[Rescue Press; 2025]
A whorl of streaky, vibrantly colored brushstrokes somewhat obscure the title and author’s name. To make the words out, you’ve got to look closely or look again. Hurricane Envy is a collection of fifteen short stories published by Rescue Press, an independent publisher of “chaotic and investigative work.” Jaffe is a co-founder of New Herring Press, the author of the 2015 novel Dryland (Tin House), and an instructor at the Pacific Northwest College of Art’s Low-Residency Creative Writing MFA program. The stories range from two pages to twenty-one pages; typically follow an unnamed young adult-ish character; are rooted in realism; and often avoid neat or obvious endings. Jaffe seems most interested in metafictional storytelling, queer parenthood, human spiritual connection to music, experiencing atrocity from a distance, and feelings of belonging or unbelonging. The title of the book, Hurricane Envy, is not the title of any one story in the collection but a sort of thematic thesis for many of the experiences of Jaffe’s characters. The phrase is taken from the seventh story—“Stormchasers”—in which the narrator asks: “How many demerits for hurricane envy?” or how might our selfish connections to place, to one another as people, be damaging?

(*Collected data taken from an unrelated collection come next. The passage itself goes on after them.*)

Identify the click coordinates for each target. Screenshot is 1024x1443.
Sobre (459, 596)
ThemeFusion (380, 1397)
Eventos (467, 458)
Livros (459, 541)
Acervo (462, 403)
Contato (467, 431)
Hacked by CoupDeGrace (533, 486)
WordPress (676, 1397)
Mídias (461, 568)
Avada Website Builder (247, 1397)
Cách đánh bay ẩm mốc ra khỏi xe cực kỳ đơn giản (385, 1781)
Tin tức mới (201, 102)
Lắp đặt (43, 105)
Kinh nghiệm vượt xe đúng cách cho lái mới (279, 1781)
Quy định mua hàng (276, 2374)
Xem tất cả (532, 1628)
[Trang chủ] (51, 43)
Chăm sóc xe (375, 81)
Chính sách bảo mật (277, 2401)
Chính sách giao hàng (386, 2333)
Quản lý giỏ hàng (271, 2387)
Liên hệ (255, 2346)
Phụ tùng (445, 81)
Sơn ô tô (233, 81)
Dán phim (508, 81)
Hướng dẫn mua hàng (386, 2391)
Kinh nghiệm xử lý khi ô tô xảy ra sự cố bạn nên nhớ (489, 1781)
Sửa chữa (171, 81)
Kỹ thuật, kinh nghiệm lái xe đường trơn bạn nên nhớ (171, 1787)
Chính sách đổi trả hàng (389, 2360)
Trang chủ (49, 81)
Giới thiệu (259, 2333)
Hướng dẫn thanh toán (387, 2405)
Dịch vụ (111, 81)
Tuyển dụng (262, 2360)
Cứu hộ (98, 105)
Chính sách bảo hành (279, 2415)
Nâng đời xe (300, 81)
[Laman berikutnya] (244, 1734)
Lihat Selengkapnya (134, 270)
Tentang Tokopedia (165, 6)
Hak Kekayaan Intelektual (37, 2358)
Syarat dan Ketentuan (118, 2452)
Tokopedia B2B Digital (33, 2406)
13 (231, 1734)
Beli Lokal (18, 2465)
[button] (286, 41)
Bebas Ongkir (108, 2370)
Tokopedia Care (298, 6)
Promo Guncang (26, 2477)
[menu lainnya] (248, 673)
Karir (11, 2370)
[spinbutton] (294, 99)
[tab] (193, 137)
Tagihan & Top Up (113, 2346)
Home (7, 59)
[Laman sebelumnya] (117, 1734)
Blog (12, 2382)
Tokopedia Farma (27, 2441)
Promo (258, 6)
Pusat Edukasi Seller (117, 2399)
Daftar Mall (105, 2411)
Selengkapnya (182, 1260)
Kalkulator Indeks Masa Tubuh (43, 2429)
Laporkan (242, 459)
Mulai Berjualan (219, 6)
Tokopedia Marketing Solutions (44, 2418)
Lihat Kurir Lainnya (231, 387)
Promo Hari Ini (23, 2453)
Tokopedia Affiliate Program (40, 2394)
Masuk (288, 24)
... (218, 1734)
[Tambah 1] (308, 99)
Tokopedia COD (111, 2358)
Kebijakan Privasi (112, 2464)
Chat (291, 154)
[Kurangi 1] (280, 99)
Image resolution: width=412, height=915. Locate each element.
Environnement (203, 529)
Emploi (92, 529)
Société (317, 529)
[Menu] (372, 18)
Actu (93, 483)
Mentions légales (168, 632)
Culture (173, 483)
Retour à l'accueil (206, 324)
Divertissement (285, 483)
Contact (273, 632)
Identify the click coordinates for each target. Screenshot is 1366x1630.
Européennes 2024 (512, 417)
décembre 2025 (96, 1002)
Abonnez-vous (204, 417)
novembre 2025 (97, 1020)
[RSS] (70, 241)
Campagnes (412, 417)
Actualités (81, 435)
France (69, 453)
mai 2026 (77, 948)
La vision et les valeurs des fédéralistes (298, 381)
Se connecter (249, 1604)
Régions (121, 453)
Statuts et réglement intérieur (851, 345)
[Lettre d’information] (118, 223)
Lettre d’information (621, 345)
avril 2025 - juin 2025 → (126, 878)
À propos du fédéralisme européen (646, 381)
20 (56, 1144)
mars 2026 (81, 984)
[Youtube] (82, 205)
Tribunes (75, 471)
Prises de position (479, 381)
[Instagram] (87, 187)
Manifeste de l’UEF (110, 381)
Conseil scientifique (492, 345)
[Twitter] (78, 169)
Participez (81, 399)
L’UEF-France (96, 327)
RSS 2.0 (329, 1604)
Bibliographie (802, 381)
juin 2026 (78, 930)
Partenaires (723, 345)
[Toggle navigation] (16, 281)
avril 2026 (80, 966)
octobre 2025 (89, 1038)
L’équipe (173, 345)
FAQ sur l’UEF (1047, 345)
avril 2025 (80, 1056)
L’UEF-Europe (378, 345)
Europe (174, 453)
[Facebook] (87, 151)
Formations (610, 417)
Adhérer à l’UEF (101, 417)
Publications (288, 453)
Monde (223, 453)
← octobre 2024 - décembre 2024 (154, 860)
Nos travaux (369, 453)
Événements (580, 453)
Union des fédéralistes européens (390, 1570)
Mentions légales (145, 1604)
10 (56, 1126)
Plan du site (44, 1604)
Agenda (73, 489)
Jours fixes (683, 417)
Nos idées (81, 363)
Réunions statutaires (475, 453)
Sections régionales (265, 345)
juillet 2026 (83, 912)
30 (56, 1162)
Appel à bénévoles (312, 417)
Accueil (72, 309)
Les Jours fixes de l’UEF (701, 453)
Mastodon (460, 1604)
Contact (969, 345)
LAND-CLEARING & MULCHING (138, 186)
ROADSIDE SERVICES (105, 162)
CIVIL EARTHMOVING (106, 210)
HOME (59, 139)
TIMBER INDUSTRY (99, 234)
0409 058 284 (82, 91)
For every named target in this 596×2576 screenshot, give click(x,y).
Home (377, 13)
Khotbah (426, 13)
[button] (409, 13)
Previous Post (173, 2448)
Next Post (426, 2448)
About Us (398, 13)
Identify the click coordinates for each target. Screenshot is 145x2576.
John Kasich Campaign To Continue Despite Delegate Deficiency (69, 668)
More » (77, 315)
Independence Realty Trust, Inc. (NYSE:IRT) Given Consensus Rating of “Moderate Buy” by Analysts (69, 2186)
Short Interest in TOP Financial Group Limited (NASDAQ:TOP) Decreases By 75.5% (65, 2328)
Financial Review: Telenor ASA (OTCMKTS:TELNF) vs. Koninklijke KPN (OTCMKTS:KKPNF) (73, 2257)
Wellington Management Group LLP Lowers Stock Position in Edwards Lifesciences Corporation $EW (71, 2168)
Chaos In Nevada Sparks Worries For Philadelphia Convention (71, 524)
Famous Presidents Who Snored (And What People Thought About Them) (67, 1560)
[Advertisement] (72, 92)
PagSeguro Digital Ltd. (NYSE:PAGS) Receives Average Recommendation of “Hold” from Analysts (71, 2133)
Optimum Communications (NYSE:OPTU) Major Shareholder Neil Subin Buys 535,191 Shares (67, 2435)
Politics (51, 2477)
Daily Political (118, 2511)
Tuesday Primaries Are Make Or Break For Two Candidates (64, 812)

Jaffe’s stories reward the impulse to look more closely. Each piece holds layers of meaning to sift through or catch. At first glance, the eleventh story—“Unsafe is not a Feeling”—appears simple in its rapid unfolding, a single scene in which an anxious character narrates their experience of a therapy session. The story is four-and-a-half pages, avoids narrative arc, and is anchored by the repetitive (possibly obsessive) nature of the narrator’s observations: “My therapist looked less tired than I felt,” “My therapist put down her pencil and sat up straight,” “My therapist snapped back to her typical implacability.” But, a curious reader, in looking past the narrator’s personal hurricane of thoughts, wonders what has happened in the world just before the present moment of this story. The first sentence of the piece quietly incites this question as it distracts from it—“On the morning after, I happened to have a therapy appointment.” There is never an explicit confirmation of what may have occurred the previous day; instead, readers are invited to fill in that gap. To do so, requires thoughtful attention to the details of the narrator’s fears and the therapist’s questions. The therapist asks if the narrator is afraid of being taken away in the night and forced to wear a “yellow star” and “pink triangle” on their coat. The narrator acknowledges it is something they have worried about since “Ohio, then Florida, then Wisconsin were lost to us.” A reader wonders if the event occurring the previous day was an election or new legislation in the United States.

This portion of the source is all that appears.